Tasks and exercises
• A. In the account of giving up alcohol, what did the writer always book at the Mumbai airport before flying out of India?
• B. Which geographic place names (countries, cities, or regions) appear in the account of giving up alcohol?
• C. Write the next part of the account of giving up alcohol, picking up after its last sentence.

Source text
This would leave me groggy and ruin my entire day.
I just shrugged it off as ‘you gotta respect age and alcohol’ and continued merrily indulging in my weekend 7pm ritual and the occasional mid week celebrations.
Each time I was to fly out of India I would always book my 2 bottles of Ballantine 17 at the Mumbai airport before catching my flight (Mumbai Duty Free has a provision).
I was happily stocked up!
In May 2012, my wife and I joined a group of Ananda Sangha to visit 8 monasteries in Leh and Ladakh.
The trip was magical. See the facebook album of that trip here.
On the last day of that trip, after we had descended the steps of the last Monastery and were walking towards our bus, I began chatting with Daya (the leader of the trip). I have no idea why, but I spoke about my occasional tryst with alcohol.
Daya said, “Alok, you know that to meditate and to achieve spiritual glory, you will need to get rid of that ‘stuff’. Let’s work on it.”
This was the exact place where our conversation took place:
We returned home around the 7th of May 2012.
A couple of days later, one morning when I opened my wardrobe to select a shirt, I saw 8-10 bottles of single malts all sitting pretty in the corner.
Something revolted inside of me.
I felt that the bottles had no place in my wardrobe where I also keep my prayer beads & meditation mat.
That same day I packed my bottles, took them to office and placed them inside the cabinet of an empty desk next to me.
Since that day, I have not consumed alcohol.

Data records
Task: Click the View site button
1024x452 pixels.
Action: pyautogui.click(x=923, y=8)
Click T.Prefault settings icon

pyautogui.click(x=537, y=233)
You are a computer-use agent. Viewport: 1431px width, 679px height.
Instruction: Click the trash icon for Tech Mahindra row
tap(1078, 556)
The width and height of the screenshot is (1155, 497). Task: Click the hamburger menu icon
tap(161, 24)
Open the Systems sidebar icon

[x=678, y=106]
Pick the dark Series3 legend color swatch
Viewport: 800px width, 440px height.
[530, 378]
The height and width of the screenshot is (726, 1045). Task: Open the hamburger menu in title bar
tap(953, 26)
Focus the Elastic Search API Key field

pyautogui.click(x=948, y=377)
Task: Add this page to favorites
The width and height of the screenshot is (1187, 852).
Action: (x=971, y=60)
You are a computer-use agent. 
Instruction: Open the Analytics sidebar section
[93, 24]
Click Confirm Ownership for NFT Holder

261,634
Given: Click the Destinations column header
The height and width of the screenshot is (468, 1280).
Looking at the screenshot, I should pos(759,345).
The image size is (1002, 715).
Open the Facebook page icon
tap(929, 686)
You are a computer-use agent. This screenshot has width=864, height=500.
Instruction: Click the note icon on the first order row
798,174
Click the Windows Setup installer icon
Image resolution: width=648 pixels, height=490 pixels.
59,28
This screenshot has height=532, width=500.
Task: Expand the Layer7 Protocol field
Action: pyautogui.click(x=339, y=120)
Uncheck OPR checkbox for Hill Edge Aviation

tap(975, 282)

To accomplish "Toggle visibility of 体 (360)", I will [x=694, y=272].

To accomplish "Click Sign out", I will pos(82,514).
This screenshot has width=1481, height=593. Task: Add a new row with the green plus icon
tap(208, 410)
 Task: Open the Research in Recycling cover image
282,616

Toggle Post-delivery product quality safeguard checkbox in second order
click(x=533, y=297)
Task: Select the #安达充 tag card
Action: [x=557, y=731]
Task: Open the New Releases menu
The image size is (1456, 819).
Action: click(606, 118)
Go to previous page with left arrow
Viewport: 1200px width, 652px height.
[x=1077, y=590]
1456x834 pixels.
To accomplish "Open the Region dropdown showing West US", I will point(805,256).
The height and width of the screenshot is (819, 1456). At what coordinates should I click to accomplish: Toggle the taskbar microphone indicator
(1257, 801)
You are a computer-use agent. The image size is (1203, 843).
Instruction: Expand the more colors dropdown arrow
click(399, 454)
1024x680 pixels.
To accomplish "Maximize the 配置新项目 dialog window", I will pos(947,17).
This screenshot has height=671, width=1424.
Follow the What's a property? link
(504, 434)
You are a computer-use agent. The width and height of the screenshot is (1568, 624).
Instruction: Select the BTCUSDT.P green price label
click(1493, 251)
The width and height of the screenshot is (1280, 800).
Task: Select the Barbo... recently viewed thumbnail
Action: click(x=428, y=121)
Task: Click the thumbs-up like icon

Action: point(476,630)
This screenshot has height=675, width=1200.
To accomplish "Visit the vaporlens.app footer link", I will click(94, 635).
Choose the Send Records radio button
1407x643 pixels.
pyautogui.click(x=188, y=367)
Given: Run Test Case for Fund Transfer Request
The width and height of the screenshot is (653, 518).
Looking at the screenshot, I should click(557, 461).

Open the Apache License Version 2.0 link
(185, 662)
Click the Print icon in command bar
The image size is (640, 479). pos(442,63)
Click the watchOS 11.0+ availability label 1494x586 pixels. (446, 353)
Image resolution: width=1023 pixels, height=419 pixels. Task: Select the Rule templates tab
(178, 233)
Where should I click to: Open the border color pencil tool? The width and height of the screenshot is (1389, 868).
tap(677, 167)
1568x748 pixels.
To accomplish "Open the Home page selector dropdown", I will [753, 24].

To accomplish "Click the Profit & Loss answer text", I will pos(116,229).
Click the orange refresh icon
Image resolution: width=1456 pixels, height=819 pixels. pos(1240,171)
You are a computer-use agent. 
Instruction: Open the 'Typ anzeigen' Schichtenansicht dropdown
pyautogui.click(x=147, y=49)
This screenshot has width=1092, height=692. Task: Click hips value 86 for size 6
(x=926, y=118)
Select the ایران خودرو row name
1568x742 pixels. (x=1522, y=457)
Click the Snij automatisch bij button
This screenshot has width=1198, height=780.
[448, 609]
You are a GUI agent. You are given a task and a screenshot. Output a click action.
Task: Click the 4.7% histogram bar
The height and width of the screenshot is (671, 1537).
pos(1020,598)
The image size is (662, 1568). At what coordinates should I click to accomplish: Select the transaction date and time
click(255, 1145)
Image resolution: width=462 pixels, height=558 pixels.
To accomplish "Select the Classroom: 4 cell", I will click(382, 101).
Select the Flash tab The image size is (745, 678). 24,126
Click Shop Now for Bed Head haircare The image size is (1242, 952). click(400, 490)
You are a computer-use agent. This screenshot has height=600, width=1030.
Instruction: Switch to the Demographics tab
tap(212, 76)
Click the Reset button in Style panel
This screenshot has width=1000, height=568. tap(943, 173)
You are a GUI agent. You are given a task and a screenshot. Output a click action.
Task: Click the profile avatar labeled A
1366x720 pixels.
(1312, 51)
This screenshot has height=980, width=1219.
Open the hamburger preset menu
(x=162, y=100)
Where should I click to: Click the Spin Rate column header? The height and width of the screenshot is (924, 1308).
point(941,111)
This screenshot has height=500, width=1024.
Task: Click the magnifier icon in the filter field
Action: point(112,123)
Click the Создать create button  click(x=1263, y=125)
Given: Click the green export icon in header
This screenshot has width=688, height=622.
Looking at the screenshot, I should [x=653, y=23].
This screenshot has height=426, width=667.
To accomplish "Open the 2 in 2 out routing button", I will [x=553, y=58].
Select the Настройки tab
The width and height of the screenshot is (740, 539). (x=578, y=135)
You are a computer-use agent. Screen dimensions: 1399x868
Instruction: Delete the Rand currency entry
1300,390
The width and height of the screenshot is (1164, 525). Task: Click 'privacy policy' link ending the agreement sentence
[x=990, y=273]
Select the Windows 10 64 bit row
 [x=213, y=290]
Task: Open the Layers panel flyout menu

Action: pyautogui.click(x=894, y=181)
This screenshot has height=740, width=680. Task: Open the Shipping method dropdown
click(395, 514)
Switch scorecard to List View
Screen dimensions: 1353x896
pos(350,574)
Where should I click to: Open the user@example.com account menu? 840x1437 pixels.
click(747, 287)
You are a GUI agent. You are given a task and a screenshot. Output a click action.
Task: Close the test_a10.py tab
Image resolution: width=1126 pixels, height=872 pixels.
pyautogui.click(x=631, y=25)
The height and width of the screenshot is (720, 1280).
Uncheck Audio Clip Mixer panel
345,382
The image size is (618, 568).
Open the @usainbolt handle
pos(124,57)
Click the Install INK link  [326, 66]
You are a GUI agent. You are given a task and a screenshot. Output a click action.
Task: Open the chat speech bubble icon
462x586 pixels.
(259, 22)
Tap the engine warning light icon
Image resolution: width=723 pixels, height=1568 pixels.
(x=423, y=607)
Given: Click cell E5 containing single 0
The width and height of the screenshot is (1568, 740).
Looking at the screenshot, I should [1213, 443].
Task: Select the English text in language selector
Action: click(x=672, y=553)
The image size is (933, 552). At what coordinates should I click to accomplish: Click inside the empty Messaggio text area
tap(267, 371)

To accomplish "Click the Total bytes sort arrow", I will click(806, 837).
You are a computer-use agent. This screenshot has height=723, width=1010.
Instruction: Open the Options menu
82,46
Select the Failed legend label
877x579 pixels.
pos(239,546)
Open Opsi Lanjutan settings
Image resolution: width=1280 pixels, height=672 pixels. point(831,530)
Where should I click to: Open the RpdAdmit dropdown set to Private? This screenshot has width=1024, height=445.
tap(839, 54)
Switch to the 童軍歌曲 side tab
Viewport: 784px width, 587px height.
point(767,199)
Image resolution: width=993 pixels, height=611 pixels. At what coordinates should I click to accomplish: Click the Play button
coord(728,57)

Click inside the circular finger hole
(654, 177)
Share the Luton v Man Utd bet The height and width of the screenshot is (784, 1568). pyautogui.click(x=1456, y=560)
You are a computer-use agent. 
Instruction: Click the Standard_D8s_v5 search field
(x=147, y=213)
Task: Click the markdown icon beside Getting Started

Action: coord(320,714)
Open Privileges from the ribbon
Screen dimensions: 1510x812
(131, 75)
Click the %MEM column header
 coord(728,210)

Results of the tasks
• A. Two bottles of Ballantine 17.

• B. India, Mumbai, Leh, Ladakh

• C.
Something inside me that wanted to drink has vanished.
I dunno what happened at that Leh trip, but all of a sudden, I just don’t ‘remember’ alcohol anymore (you know what I mean – on a weekend, when you go out, you think of ‘getting a drink’.)
A couple of times when I was in the USA this July, I felt a twang of temptation when a really fine bottle of red wine was ordered by my VC – Sumant Mandal. Strangely, that feeling passed very quickly.
– In my case, meditation and trips to sacred places blessed with saints and gods probably made my smoking and drinking desire go away. I think Daya blessed me with the intent to ‘work’ on my drinking habit and that had an instant effect.
– In your case, it could be something else! Maybe a hobby, a new sport, anything!
Oh, sure – you MUST try Yoga and Pranayam and any kind of meditation – that’s guaranteed to make you allergic to smoking and alcohol.
The message I am trying to bring across is that by luck, by chance, by design – make these habits leave you, rather than the other way around.